Exercise requirements ::
1) The introduction of the new Community Based Learning Fellow below says she wears many hats in the Burlington community. List each of those roles.
2) Pick up the introduction of the new Community Based Learning Fellow below after its final sentence and write its next paragraph.

Excerpt to read ::
━━━━━━━━━━

New Community Based Learning Fellow


Welcome back educators, innovators, activists, connectors, supporters and learners!

My name is Erika Lowe, and I am the new Community Based Learning Fellow. I wear many hats in the Burlington community: parent of a kindergartener at Sustainability Academy, Educator in the English Department and ninth grade academy at Burlington High School, member of the Equity Council for the Burlington School District, Poetry Out Loud Advisor and Spark Arts Improviser and performer. Last year and over the summer I had the opportunity to collaborate with and learn alongside educators, parents, school board members and students from Winooski High School. I look forward to spending more time learning about Winooski and engaging with different stakeholders in the community this fall.

I attended the first Steering Committee Meeting of the year last night at the O’Brien Community Center. Jessica Nordhaus, Burlington parent and city government liason, recalled that last year facilitators used the word “swampy” throughout the first Steering Committee Meeting in order to describe the process Winooski and Burlington would go through during first year implementation of the Nellie Mae Grant. Innovation is inspiring, but the implementation process can be murky and take time. It was inspiring last night to reflect upon all of the innovation and implementation that occurred in Winooski and Burlington with the support of the Partnership for Change last year. I feel grateful to serve as a Fellow during this second year where we can continue to build a framework off the foundation so many trudged through the “swamp” together to create.

━━━━━━━━━━

Data block ::
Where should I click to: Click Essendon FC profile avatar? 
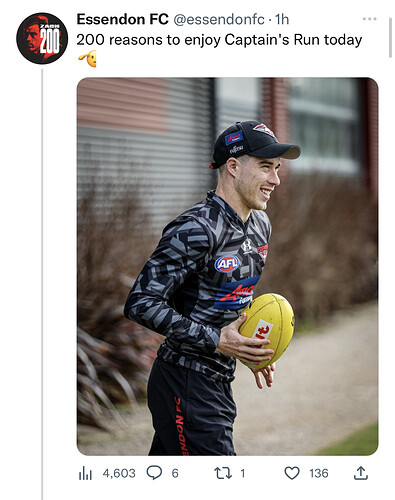tap(42, 38)
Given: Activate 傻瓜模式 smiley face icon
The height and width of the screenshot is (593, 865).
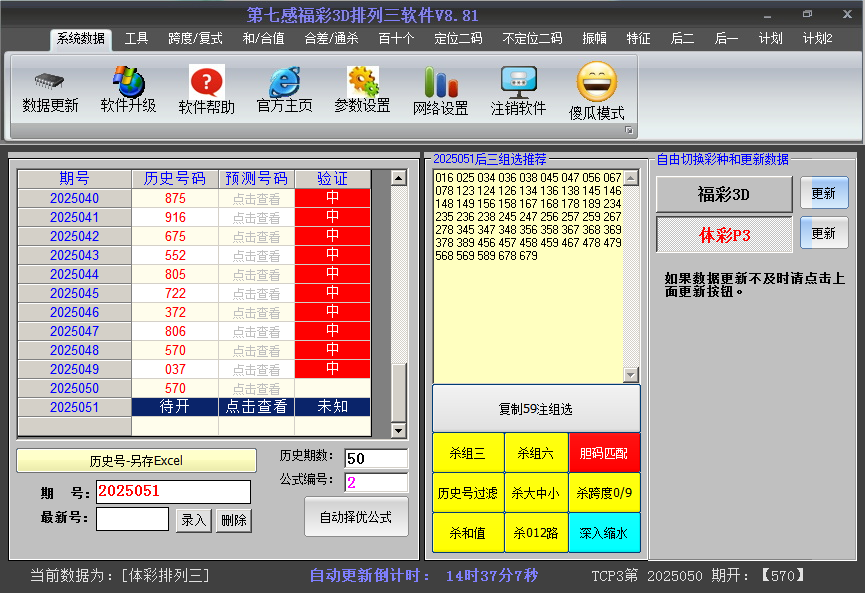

━━━━━━━━━━

Responses by task ::
1)
- Parent of a kindergartener at Sustainability Academy
- Educator in the English Department and ninth grade academy at Burlington High School
- Member of the Equity Council for the Burlington School District
- Poetry Out Loud Advisor
- Spark Arts Improviser and performer

2)
Last year I co-developed the Getting Real About Race Event with other academy educators. We partnered with community leaders and ECHO Lake Aquarium and Science Center to spend a day with 300 Burlington High School freshmen having conversations about race and equity in the Burlington Community. I also co-developed the Making a Change Project and Community Night with my colleagues Jocelyn Fletcher and Tammie Ledoux. Students spent weeks attempting to create change in the Burlington Community based on disparities they saw in race, gender, sexuality or class in their world. My experiences last year and my summer research and site visits have shown me that community based learning fosters the 3R’s: relationships, relevance and rigor. I look forward to continuing to learn more about how community based learning can help our communities create more of these authentic learning experiences for our students in the future.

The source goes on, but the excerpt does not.